[Stored records]
⟨

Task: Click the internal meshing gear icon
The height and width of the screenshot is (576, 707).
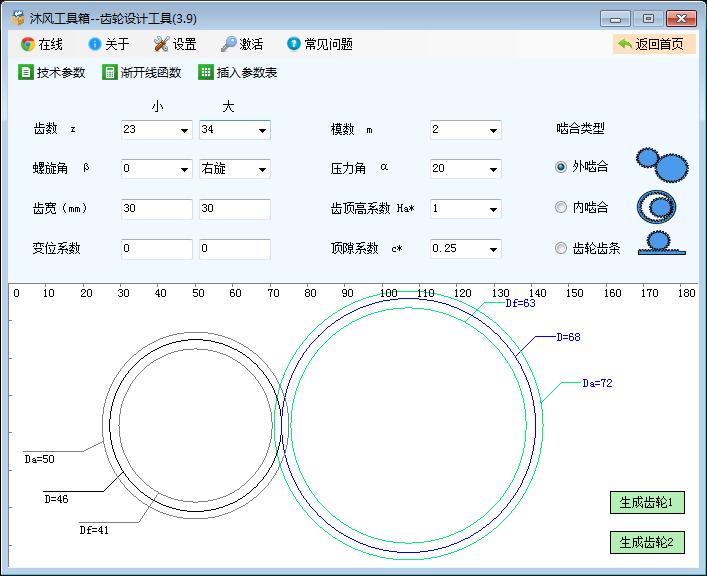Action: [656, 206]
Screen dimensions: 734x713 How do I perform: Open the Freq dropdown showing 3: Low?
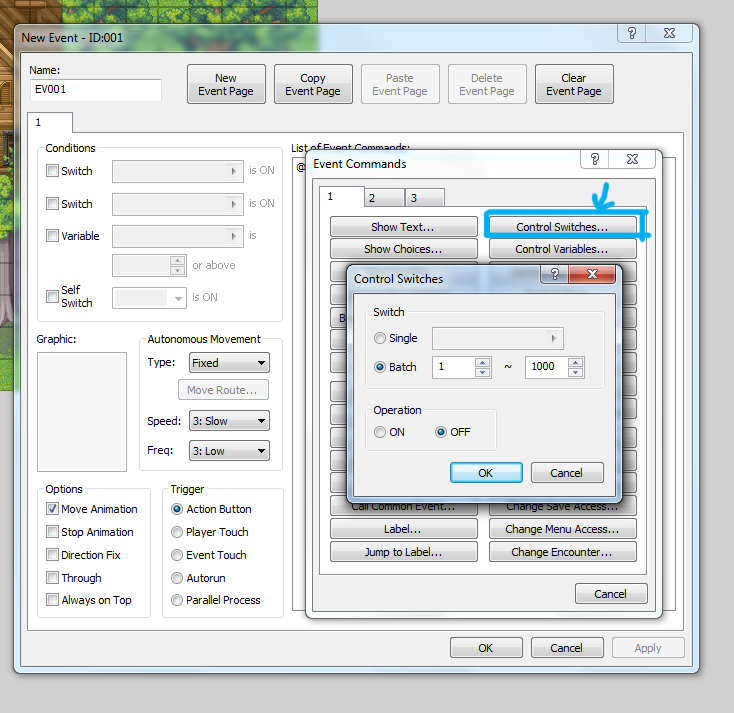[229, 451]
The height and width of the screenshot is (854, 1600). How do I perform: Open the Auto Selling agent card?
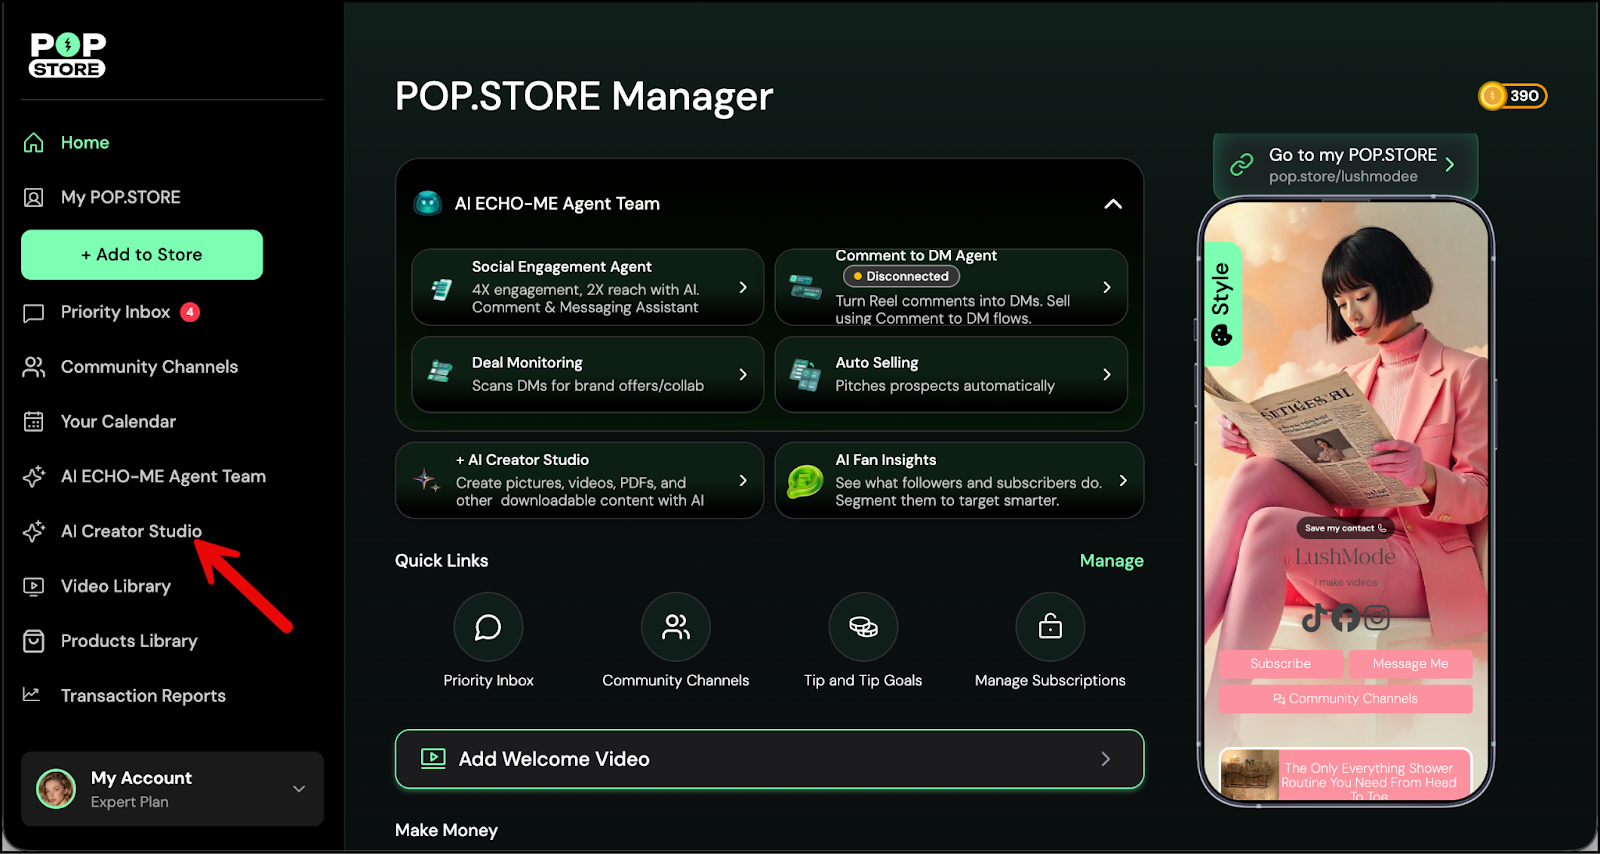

⟩

◆ Problem description ◆
Set down the records again exactly as they appear, leaving each picture behind.

◆ Task output ◆
Task: Click the internal meshing gear icon
The height and width of the screenshot is (576, 707).
Action: [656, 206]
Screen dimensions: 734x713 How do I perform: Open the Freq dropdown showing 3: Low?
[229, 451]
The height and width of the screenshot is (854, 1600). How do I perform: Open the Auto Selling agent card?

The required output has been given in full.